Along with the icons of pop music, is another lady, whose magnetism broke through the screen and into the hearts of millions: Barbie.

$575 million at the domestic box office, according to studio estimates, made Greta Gerwig’s “Barbie” the highest-grossing movie of the year so far. And with marketing so pervasive it nearly penetrated every facet of life, it was hard to miss.

The Barbie doll itself has a long history, one that is delicately woven into the film. In the simplest terms, Barbie can be anyone and everything: doctor, lawyer, writer, president and pilot are just a few of her titles. In the film, Barbies of all shapes and colors walk through a saccharine landscape of plastic dream houses and painted skies.

On one hand, Barbie was the first mainstream fashion doll to make waves in 1959. Her womanly body and made-up face were a radical departure from the baby dolls young girls were expected to play with. This history gets captured in the film’s opening through a recreation of “2001: A Space Odyssey,” where a gigantic version of Margot Robbie’s Barbie stands overhead as little girls smash their porcelain dolls to the ground and into the air.

However, the doll’s history is far from strictly revolutionary. Part of Barbie’s appeal has always been the ability to collect. The constant release of new professions, clothes and houses has always resulted in the pressure to buy more. And because of Barbie’s one-size mass consumption, critics have pointed out how the doll’s ideal (namely her unrealistic proportions) perpetuates body image issues and narrow views of femininity.

With all this in mind, the film succeeds in acknowledging varying perspectives of Barbie’s history, while still being a fun, breezy time.
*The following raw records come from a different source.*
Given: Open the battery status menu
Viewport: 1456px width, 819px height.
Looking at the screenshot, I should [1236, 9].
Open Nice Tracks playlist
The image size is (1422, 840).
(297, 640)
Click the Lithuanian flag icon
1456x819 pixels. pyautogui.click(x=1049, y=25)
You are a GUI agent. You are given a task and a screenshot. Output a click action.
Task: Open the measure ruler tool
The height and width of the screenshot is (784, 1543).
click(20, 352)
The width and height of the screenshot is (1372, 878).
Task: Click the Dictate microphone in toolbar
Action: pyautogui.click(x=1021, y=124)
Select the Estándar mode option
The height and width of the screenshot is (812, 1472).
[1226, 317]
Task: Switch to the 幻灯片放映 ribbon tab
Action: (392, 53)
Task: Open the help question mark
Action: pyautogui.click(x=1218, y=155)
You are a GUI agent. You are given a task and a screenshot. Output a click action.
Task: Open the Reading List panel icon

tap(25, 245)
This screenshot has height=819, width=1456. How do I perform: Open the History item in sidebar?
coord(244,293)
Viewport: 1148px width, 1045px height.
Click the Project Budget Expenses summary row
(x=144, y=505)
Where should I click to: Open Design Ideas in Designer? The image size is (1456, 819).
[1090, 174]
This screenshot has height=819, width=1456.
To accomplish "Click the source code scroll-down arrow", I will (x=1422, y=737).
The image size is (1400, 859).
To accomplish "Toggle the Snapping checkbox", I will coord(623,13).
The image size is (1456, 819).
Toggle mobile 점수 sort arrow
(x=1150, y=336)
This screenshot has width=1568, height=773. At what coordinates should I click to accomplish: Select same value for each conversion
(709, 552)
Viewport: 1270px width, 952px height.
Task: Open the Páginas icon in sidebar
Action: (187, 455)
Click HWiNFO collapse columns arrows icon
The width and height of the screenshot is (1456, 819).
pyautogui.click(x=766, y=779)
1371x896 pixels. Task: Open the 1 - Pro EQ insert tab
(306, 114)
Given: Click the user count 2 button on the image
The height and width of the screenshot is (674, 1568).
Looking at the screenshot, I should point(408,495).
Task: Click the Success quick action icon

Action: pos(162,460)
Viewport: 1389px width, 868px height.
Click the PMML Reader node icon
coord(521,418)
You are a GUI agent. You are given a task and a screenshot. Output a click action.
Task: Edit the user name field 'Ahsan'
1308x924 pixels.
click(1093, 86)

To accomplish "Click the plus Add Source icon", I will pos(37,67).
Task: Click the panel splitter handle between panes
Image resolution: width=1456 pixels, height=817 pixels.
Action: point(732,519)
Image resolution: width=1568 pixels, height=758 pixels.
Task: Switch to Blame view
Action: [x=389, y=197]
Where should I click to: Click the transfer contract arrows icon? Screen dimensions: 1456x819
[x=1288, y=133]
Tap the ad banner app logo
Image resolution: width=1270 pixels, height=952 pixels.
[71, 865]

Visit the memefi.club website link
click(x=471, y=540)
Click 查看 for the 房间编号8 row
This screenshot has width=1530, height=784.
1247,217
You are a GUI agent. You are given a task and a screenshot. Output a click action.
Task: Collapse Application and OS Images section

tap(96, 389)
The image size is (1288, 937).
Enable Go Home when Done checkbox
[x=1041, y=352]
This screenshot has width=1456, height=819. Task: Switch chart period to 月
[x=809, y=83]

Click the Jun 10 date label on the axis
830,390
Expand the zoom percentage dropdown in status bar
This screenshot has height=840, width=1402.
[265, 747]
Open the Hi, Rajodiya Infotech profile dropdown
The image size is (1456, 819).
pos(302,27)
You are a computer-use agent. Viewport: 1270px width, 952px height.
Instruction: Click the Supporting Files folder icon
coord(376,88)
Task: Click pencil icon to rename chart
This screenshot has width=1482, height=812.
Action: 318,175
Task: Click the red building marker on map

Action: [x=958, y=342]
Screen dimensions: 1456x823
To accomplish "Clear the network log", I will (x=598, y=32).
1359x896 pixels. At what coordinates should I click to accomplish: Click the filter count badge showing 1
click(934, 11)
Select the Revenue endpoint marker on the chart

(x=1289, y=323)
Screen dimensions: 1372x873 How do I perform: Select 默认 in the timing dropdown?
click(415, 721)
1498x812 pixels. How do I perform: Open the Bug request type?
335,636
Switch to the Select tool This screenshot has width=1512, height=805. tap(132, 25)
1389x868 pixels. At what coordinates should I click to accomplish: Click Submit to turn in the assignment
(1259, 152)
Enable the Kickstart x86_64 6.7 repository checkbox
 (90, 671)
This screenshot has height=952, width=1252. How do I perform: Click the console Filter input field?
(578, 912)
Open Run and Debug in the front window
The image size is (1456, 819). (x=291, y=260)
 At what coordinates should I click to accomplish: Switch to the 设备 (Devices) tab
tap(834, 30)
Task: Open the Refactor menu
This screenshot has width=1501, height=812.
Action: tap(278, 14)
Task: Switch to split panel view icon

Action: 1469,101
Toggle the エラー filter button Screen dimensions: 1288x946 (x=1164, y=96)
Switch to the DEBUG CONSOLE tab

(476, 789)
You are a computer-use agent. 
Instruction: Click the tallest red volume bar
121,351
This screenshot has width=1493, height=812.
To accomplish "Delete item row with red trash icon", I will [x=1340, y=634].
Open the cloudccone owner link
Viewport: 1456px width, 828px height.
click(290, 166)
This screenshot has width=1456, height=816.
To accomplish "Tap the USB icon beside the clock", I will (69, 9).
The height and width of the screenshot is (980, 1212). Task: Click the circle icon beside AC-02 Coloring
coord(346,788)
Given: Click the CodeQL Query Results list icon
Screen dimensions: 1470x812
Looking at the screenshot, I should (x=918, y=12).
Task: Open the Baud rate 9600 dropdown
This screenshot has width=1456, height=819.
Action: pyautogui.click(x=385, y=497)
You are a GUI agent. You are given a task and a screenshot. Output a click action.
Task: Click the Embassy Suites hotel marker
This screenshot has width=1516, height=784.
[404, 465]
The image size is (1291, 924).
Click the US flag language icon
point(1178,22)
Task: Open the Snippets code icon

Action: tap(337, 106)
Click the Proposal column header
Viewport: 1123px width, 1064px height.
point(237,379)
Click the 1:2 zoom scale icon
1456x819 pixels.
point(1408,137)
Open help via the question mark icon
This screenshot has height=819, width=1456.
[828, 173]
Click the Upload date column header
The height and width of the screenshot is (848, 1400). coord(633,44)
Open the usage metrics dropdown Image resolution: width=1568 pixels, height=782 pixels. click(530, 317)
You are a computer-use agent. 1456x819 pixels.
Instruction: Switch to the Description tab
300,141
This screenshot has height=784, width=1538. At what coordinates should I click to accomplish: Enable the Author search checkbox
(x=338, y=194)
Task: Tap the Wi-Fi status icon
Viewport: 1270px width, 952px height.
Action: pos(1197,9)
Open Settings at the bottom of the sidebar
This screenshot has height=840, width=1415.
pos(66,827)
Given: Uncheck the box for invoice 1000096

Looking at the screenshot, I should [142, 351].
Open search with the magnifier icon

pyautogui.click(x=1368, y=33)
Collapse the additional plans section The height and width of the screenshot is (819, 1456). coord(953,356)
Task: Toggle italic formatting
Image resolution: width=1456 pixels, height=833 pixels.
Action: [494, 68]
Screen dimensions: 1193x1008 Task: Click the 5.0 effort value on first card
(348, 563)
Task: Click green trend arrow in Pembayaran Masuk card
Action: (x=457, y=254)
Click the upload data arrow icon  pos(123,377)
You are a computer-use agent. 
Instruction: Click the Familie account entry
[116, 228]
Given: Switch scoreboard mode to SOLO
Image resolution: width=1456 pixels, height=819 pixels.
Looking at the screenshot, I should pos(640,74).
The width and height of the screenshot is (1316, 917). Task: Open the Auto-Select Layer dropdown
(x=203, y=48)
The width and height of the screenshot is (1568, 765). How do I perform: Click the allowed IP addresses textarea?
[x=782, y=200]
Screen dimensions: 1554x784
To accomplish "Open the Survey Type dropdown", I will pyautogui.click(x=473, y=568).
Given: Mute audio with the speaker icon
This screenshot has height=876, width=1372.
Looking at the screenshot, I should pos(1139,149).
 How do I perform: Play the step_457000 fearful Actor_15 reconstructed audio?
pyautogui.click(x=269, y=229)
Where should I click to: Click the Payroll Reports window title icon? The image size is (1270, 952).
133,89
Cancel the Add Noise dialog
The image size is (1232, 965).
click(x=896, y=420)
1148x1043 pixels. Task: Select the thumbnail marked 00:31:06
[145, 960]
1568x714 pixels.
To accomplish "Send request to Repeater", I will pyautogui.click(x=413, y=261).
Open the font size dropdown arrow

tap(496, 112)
Much of this is due, in large part, to the writing of Greta Gerwig and Noah Baumbach.

And while Barbie has boded mostly well with critics and audiences alike, it’s worth mentioning that its girl-power messaging shouldn’t evade it from criticism.

In the last decade, studios have noticeably turned their attention to projects that guarantee fandom turnout: superheroes, remakes and biopics.

So yes, the big-budgeted “Barbie” did provide some relief from Marvel fatigue, but it also still plays in the realm of filmmaking surrounding intellectual property.

It would be foolish to assume that Mattel, Barbie’s owner, didn’t have their best interest in mind with a film that cost $145 million to make and reportedly another $150 million to market. With Barbie pink saturating consumer goods and a film that continues to spark discussion, it’s easy to see how Mattel’s bottom line is being served. It’s worth being skeptical of large corporations inserting themselves in the arts.

Ynon Kreiz, CEO of Mattel, spoke to Variety about the possibility of more films saying “successful movies lend themselves to more movies. Our ambition is to create film franchises.”

Is it possible to separate the people funding the work from the work itself? Because of Gerwig’s status as a darling filmmaker and Robbie’s as a grounded producer, is it possible to critique “Barbie” while still admiring its creators?

The proliferation of all things girly and pink may be a joy to some and nauseating to others, but broadening the acceptance of feminine interests can uplift men and women from a prevailing gender binary.

The double-feature phenomenon of “Barbenheimer” probably won’t be enough to save theaters, but it was certainly made for a good time. And who are we to deny people a good time? Choreographed dance numbers, voluminous hair and glittering pink Corvettes may be fun, but they aren’t enough to uproot the patriarchy nor any corporate monopoly.